# Sous Vide/Seared Pronghorn Back Strap and Mule Deer Tri Tip with Dijon Mustard and Mushroom Demiglace sauce, steamed fresh carrots, with Duck Soup



## indaswamp (Jan 11, 2022)

Absolutely AMAZING meal tonight. Been wanting to do this for a while as my cousin has never had pronghorn or mule deer.
Pulled the meat out to thaw then trimmed the sinew off. Seasoned with sea salt and cracked black pepper. Quick sear whole in C.I. pan then vacsealed and into sous vide @131*F for 3 hours.

Made the sauce in the same pan while the meat was cooking. 






Mule Deer Demi-glace in the back warming up for the sauce. Finished the sauce with butter..






Opened a bottle of 2016 Valpolicella Wine made by my Uncle. Poured that into the decanter and let it breathe for 30 minutes prior to serving.






When the Smoked Duck and Cauliflower soup was warmed up and the carrots were steamed, pulled the meat from the sous vide to rest for 10 minutes 





then cut 1" steaks and hit them with the torch.










The plate:





Absolutely incredible meal! Always amazes me what sous vide can do to wild game. The meat was more tender than some beef filet steaks I have had. The meal definitely did the wine justice. I was in super taster bliss....fantastic pairing. I ate slowly and savored every bite.

Oh- forgot to mention my niece wanted bread pudding so she made a run to the grocer and bought the stuff. Had bread pudding for dessert at halftime of the Natty game.


----------



## pineywoods (Jan 11, 2022)

Looks like a great feast. I have never gotten the chance to try pronghorn or mule deer. 
Years ago I looked into some properties in West Texas and New Mexico and one of them they claimed had whitetail, antelope, and mule deer but when I got to serious about buying property out there my wife said she didn't really want to move that far away from our families. Ended up buying the property in North FL that we live on now but could have bought a lot more property for the same dollars out there at the time.


----------



## BrianGSDTexoma (Jan 11, 2022)

Looks like a great meal.  Sous Vide about they only way do venison steaks anymore.  I need to get a torch.  Any recommendations?


----------



## DRKsmoking (Jan 11, 2022)

That sounds like a full meal deal.

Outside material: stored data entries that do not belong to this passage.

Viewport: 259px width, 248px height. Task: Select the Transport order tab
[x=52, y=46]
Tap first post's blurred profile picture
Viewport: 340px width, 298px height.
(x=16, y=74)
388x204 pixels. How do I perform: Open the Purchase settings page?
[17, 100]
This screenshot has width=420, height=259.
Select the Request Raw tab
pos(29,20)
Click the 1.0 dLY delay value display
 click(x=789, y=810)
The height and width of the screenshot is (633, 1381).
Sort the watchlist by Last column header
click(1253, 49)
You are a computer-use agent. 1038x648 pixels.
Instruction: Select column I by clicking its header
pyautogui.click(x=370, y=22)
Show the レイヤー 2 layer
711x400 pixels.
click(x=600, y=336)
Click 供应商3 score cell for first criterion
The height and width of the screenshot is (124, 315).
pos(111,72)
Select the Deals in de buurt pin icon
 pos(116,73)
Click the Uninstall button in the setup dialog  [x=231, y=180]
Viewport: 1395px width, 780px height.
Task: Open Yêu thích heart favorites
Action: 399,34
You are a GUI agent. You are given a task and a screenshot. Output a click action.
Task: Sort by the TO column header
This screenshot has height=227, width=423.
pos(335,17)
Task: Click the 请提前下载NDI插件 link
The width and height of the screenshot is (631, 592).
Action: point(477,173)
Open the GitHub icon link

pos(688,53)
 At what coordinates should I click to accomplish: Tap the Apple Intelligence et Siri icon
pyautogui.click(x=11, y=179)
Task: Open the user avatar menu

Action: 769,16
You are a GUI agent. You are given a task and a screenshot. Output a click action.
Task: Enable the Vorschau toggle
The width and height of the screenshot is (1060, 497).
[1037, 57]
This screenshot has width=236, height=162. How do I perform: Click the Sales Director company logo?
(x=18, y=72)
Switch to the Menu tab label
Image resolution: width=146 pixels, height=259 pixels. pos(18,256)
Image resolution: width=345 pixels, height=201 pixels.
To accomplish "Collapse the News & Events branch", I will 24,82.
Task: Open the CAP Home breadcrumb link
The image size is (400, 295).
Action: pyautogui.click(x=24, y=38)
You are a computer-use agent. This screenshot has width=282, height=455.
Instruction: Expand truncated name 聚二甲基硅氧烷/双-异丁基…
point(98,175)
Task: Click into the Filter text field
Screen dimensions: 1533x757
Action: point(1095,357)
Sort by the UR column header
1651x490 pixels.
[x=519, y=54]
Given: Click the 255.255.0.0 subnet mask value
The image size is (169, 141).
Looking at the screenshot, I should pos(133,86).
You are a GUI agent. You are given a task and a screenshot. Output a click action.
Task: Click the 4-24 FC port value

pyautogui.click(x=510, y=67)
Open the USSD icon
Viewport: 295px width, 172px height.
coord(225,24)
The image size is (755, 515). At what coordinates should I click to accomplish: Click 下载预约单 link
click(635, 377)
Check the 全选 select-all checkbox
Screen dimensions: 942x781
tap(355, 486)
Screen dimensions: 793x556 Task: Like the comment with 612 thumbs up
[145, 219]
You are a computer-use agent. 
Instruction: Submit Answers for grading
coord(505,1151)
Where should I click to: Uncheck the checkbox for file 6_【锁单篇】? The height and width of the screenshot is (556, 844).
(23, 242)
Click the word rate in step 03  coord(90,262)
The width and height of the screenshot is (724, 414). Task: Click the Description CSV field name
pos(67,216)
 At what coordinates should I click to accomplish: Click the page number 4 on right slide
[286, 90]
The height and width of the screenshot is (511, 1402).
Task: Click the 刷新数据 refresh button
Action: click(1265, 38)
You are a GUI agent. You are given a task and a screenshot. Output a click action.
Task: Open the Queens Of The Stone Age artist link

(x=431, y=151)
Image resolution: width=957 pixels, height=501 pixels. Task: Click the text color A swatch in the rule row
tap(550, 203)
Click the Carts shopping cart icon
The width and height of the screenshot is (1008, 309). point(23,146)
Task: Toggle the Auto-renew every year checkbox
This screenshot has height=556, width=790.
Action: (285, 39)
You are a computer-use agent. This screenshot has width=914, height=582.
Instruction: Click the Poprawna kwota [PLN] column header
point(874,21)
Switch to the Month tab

Soup looks great

David


----------



## crazymoon (Jan 11, 2022)

IDS, Fantastic job on that meal !!!!!!!


----------



## one eyed jack (Jan 11, 2022)

Fantastic looking lay out.  Your raising the bar too high.


----------



## indaswamp (Jan 11, 2022)

BrianGSDTexoma said:


> Looks like a great meal.  Sous Vide about they only way do venison steaks anymore.  I need to get a torch.  Any recommendations?


I bought one at the local restaurant supply store. I do not know what brand it is. But this one is a good one:
BERNZOMATIC Worthington 336737 WT2301 Trigger Start Propane Torch


----------



## indaswamp (Jan 11, 2022)

DRKsmoking said:


> That sounds like a full meal deal. Soup looks great
> 
> David


Thanks David. Soup recipe is posted here:
https://www.smokingmeatforums.com/threads/smoked-duck-and-cauliflower-soup.269161/


----------



## indaswamp (Jan 11, 2022)

crazymoon said:


> IDS, Fantastic job on that meal !!!!!!!


Thanks crazy!



one eyed jack said:


> Fantastic looking lay out.  Your raising the bar too high.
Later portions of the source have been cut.